After training LPM for 10 years and applying LPM even before that (although we did not call it LPM back then) my answer is ‘no’.

This should be unsurprising.  Managing matters from different practice areas requires different LPM approaches.  Indeed often, managing complex matters from within the same practice area will require different LPM approaches.

However, I do think it helps enormously to have a project management framework as a baseline starting point.  Frameworks, such as the IILPM’s 4-Phase LPM Framework, help provide high level guidance and often include, or point to, more specific tools and techniques which legal project managers can draw upon as and when needed from matter to matter.

Hybrid project management, where techniques from the more traditional ‘predictive’ approach are mixed and matched with techniques from a more recent ‘adaptive’ approach (think Agile project management) works well in LPM.

A hybrid approach encourages legal project managers to define, scope and sequence project activity at inception, while providing tools to help with pivoting quickly and injecting energy into the delivery effort as the legal matter progresses.

 

9. Working from home / distributed teams

Covid-19 has obviously had a hugely disruptive effect on all our lives.

It’s fair to say the daily commute and working 9 – 5 every day in the office has gone for good.

Hybrid working (not to be confused with hybrid project management), where people spend some of their time working from home and some of their time working from an office looks set to become the norm.

This may appear a parochial viewpoint, but I’d suggest Hybrid working and distributed team management presents great opportunities for legal project managers.  There needs to be a lot of co-ordination within hybrid / distributed legal service teams to make sure client services run smoothly.

Law firms must also look at their production processes to see if they are fit for the new hybrid / distributed world of work (often they are not).
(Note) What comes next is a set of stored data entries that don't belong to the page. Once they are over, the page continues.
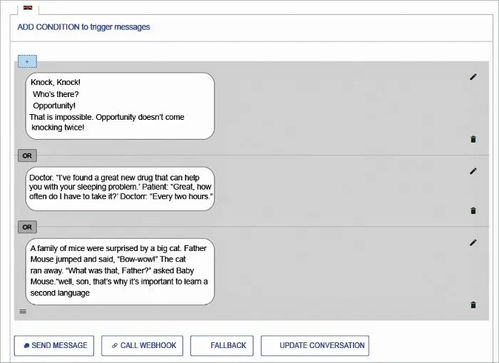Click the chat icon in SEND MESSAGE
The image size is (499, 363).
(x=27, y=346)
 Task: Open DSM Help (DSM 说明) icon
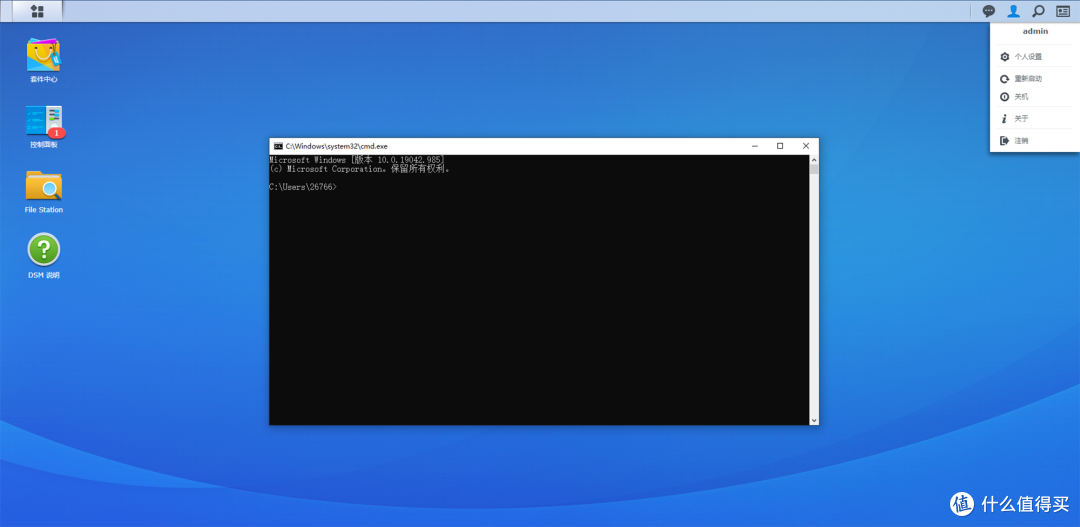click(x=43, y=250)
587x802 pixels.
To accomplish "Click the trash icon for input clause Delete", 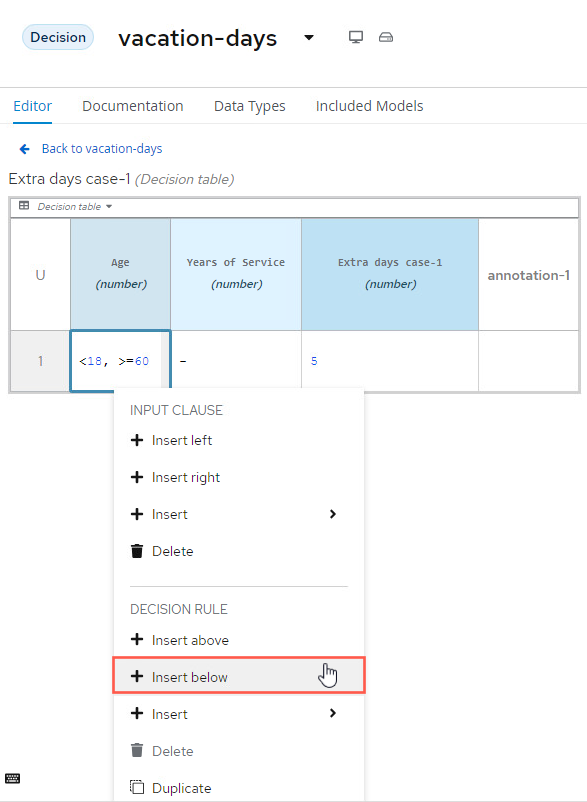I will coord(137,551).
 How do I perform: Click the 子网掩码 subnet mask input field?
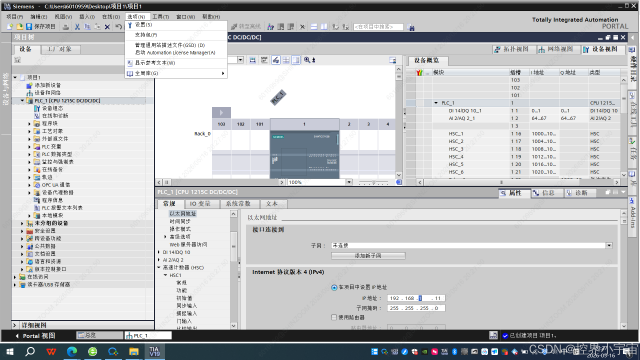pos(416,308)
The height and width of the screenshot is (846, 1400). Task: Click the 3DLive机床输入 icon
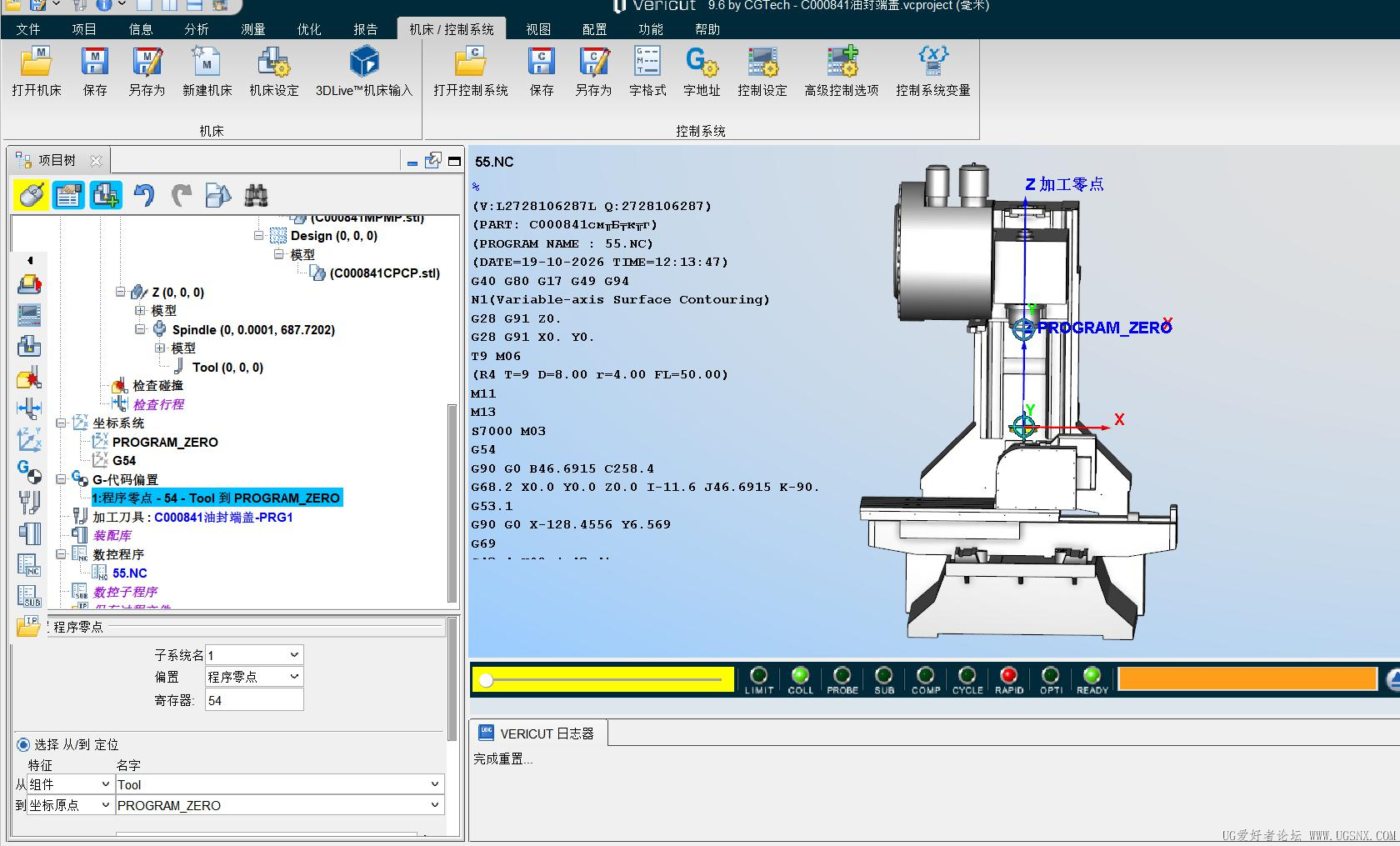pos(364,63)
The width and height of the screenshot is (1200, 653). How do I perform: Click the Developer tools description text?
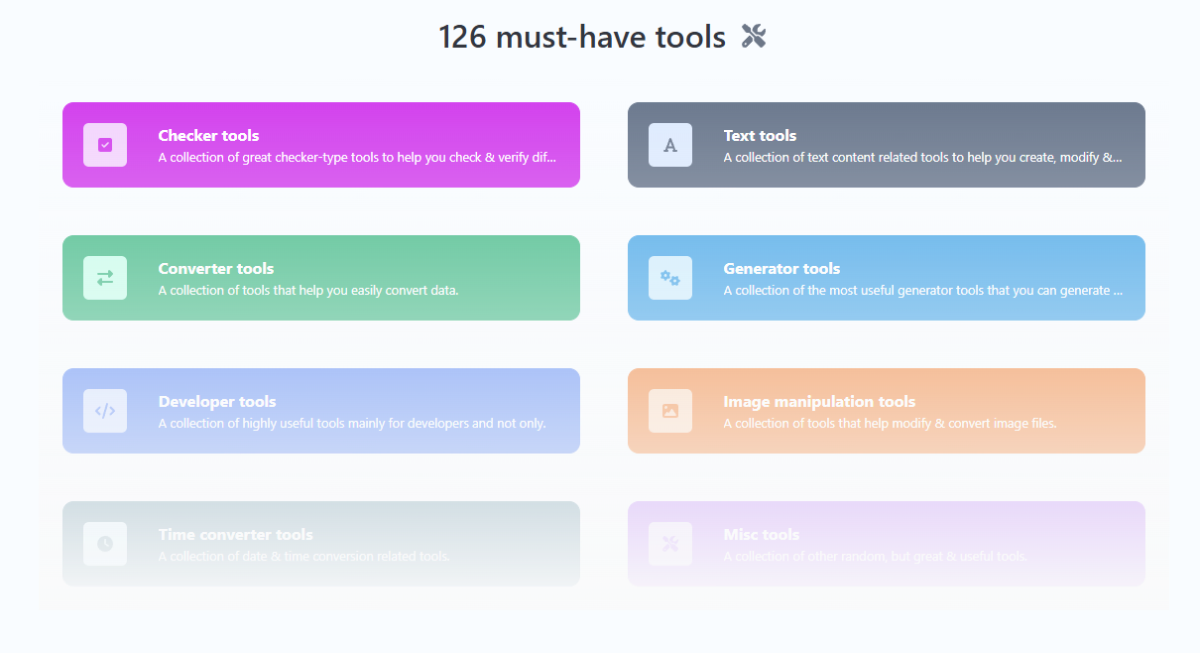pos(352,424)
Legal project managers are well placed to help with both these developments, and others, which have arisen during the last two years.

 

10. Independent legal project managers

In other industry sectors, especially those with high project management maturity, it is common to see independent, or freelance, project managers at work, moving from project to project, client to client.  This is not the predominant model, organisations employing project managers full-time remains the default, but it is a significant part of some other sectorial approaches to project management.
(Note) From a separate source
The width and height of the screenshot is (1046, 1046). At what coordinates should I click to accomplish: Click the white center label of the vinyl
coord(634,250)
So far there has been relatively little growth in the numbers of independent legal project managers, taking on different projects from different law firms.

I appreciate the concerns law firms would have engaging legal project managers on matters when the legal project managers concerned may have previously worked for other law firms and other clients – although in practice this is what happens when a legal project manager moves full-time from one law firm to another.

I appreciate too that law firms want to make sure their legal project managers are fully immersed in the culture of the firm and build relationships with the firm’s practising lawyers.

Nevertheless, I think we will see more independent legal project managers in time.  If one accepts there will never be enough legal project managers to meet demand, then logically this suggests that experienced legal project managers will have some leverage whereby they have greater freedom to shape their careers than they would otherwise have as full-time employees.

 

Give yourself a pat on the back

If you work in legal operations and especially as a legal project manager, I think you should take a minute and give yourself a pat on the back.

Changes in legal service delivery over the last 10 years compared to the previous 10 have been enormous.  Legal project managers have played a significant part in these changes, which should be a source of satisfaction to everyone involved in legal project management.

There is still much work to be done and legal project management is still far from being applied universally.

However we can all be confident that legal project management practice will continuously improve during the next 10 years to help fashion the future shape of legal service delivery.